Write out the listing below line for line, with no changes to wording, spacing or punctuation.
* begin Input records *
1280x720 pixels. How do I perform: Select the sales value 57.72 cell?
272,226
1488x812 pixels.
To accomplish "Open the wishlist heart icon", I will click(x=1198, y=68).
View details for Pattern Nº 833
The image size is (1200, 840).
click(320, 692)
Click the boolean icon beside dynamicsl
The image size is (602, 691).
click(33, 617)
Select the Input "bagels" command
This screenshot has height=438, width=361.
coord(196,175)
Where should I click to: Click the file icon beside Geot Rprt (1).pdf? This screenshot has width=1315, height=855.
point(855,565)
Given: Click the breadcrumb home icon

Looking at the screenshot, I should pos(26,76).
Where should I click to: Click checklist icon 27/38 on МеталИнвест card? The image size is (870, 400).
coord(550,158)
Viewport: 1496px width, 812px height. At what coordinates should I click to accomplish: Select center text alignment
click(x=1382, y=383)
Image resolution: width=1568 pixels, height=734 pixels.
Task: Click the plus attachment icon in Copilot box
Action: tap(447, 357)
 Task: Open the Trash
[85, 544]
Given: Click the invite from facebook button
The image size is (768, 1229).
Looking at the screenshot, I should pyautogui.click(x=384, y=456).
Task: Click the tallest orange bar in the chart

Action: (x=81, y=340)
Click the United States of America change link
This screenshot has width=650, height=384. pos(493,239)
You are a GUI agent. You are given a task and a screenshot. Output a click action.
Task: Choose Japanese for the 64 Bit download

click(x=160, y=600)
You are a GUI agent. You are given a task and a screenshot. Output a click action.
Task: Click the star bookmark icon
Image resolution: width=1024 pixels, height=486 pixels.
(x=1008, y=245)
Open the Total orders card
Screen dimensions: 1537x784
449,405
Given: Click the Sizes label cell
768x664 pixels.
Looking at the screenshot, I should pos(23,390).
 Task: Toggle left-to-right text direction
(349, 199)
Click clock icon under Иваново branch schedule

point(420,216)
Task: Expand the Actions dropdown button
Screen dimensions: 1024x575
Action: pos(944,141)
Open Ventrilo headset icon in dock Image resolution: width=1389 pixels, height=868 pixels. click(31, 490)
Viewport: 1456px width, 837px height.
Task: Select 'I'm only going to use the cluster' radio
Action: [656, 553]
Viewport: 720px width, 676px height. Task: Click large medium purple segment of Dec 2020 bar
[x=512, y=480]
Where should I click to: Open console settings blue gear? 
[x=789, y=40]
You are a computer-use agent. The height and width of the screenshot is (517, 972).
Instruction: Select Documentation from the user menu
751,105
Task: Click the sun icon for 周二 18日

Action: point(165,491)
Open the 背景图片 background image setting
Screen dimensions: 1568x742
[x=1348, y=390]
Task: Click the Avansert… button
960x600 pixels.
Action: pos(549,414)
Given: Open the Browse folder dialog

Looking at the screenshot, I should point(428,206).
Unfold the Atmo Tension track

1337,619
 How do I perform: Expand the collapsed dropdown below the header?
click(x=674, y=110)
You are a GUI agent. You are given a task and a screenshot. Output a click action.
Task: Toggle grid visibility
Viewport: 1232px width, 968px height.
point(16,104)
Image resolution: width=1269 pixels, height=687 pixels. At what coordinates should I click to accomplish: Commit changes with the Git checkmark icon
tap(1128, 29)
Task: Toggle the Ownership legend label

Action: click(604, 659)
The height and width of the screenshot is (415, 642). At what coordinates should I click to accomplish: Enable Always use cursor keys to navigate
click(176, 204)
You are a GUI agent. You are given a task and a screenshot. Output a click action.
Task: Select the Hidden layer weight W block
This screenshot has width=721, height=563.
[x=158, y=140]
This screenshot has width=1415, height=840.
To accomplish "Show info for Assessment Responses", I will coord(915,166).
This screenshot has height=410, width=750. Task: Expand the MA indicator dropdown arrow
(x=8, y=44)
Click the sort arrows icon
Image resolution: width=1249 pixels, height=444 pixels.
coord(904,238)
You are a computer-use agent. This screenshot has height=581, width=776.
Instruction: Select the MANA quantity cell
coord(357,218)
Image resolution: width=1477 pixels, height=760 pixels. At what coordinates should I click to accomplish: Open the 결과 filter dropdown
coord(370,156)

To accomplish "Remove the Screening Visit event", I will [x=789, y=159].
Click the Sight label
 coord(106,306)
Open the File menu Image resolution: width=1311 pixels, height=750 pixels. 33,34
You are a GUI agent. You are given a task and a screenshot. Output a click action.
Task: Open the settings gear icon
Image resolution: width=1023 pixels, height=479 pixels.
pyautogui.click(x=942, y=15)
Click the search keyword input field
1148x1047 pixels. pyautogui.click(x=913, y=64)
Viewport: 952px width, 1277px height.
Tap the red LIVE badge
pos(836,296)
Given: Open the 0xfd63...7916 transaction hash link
* end Input records *
## [Solution below]
1280x720 pixels. How do I perform: Select the sales value 57.72 cell?
272,226
1488x812 pixels.
To accomplish "Open the wishlist heart icon", I will click(x=1198, y=68).
View details for Pattern Nº 833
The image size is (1200, 840).
click(320, 692)
Click the boolean icon beside dynamicsl
The image size is (602, 691).
click(33, 617)
Select the Input "bagels" command
This screenshot has height=438, width=361.
coord(196,175)
Where should I click to: Click the file icon beside Geot Rprt (1).pdf? This screenshot has width=1315, height=855.
point(855,565)
Given: Click the breadcrumb home icon

Looking at the screenshot, I should pos(26,76).
Where should I click to: Click checklist icon 27/38 on МеталИнвест card? The image size is (870, 400).
coord(550,158)
Viewport: 1496px width, 812px height. At what coordinates should I click to accomplish: Select center text alignment
click(x=1382, y=383)
Image resolution: width=1568 pixels, height=734 pixels.
Task: Click the plus attachment icon in Copilot box
Action: tap(447, 357)
 Task: Open the Trash
[85, 544]
Given: Click the invite from facebook button
The image size is (768, 1229).
Looking at the screenshot, I should pyautogui.click(x=384, y=456).
Task: Click the tallest orange bar in the chart

Action: (x=81, y=340)
Click the United States of America change link
This screenshot has width=650, height=384. pos(493,239)
You are a GUI agent. You are given a task and a screenshot. Output a click action.
Task: Choose Japanese for the 64 Bit download

click(x=160, y=600)
You are a GUI agent. You are given a task and a screenshot. Output a click action.
Task: Click the star bookmark icon
Image resolution: width=1024 pixels, height=486 pixels.
(x=1008, y=245)
Open the Total orders card
Screen dimensions: 1537x784
449,405
Given: Click the Sizes label cell
768x664 pixels.
Looking at the screenshot, I should pos(23,390).
 Task: Toggle left-to-right text direction
(349, 199)
Click clock icon under Иваново branch schedule

point(420,216)
Task: Expand the Actions dropdown button
Screen dimensions: 1024x575
Action: pos(944,141)
Open Ventrilo headset icon in dock Image resolution: width=1389 pixels, height=868 pixels. click(31, 490)
Viewport: 1456px width, 837px height.
Task: Select 'I'm only going to use the cluster' radio
Action: [656, 553]
Viewport: 720px width, 676px height. Task: Click large medium purple segment of Dec 2020 bar
[x=512, y=480]
Where should I click to: Open console settings blue gear? 
[x=789, y=40]
You are a computer-use agent. The height and width of the screenshot is (517, 972).
Instruction: Select Documentation from the user menu
751,105
Task: Click the sun icon for 周二 18日

Action: point(165,491)
Open the 背景图片 background image setting
Screen dimensions: 1568x742
[x=1348, y=390]
Task: Click the Avansert… button
960x600 pixels.
Action: pos(549,414)
Given: Open the Browse folder dialog

Looking at the screenshot, I should point(428,206).
Unfold the Atmo Tension track

1337,619
 How do I perform: Expand the collapsed dropdown below the header?
click(x=674, y=110)
You are a GUI agent. You are given a task and a screenshot. Output a click action.
Task: Toggle grid visibility
Viewport: 1232px width, 968px height.
point(16,104)
Image resolution: width=1269 pixels, height=687 pixels. At what coordinates should I click to accomplish: Commit changes with the Git checkmark icon
tap(1128, 29)
Task: Toggle the Ownership legend label

Action: click(604, 659)
The height and width of the screenshot is (415, 642). At what coordinates should I click to accomplish: Enable Always use cursor keys to navigate
click(176, 204)
You are a GUI agent. You are given a task and a screenshot. Output a click action.
Task: Select the Hidden layer weight W block
This screenshot has width=721, height=563.
[x=158, y=140]
This screenshot has width=1415, height=840.
To accomplish "Show info for Assessment Responses", I will coord(915,166).
This screenshot has height=410, width=750. Task: Expand the MA indicator dropdown arrow
(x=8, y=44)
Click the sort arrows icon
Image resolution: width=1249 pixels, height=444 pixels.
coord(904,238)
You are a computer-use agent. This screenshot has height=581, width=776.
Instruction: Select the MANA quantity cell
coord(357,218)
Image resolution: width=1477 pixels, height=760 pixels. At what coordinates should I click to accomplish: Open the 결과 filter dropdown
coord(370,156)

To accomplish "Remove the Screening Visit event", I will [x=789, y=159].
Click the Sight label
 coord(106,306)
Open the File menu Image resolution: width=1311 pixels, height=750 pixels. 33,34
You are a GUI agent. You are given a task and a screenshot. Output a click action.
Task: Open the settings gear icon
Image resolution: width=1023 pixels, height=479 pixels.
pyautogui.click(x=942, y=15)
Click the search keyword input field
1148x1047 pixels. pyautogui.click(x=913, y=64)
Viewport: 952px width, 1277px height.
Tap the red LIVE badge
pos(836,296)
Given: Open the 0xfd63...7916 transaction hash link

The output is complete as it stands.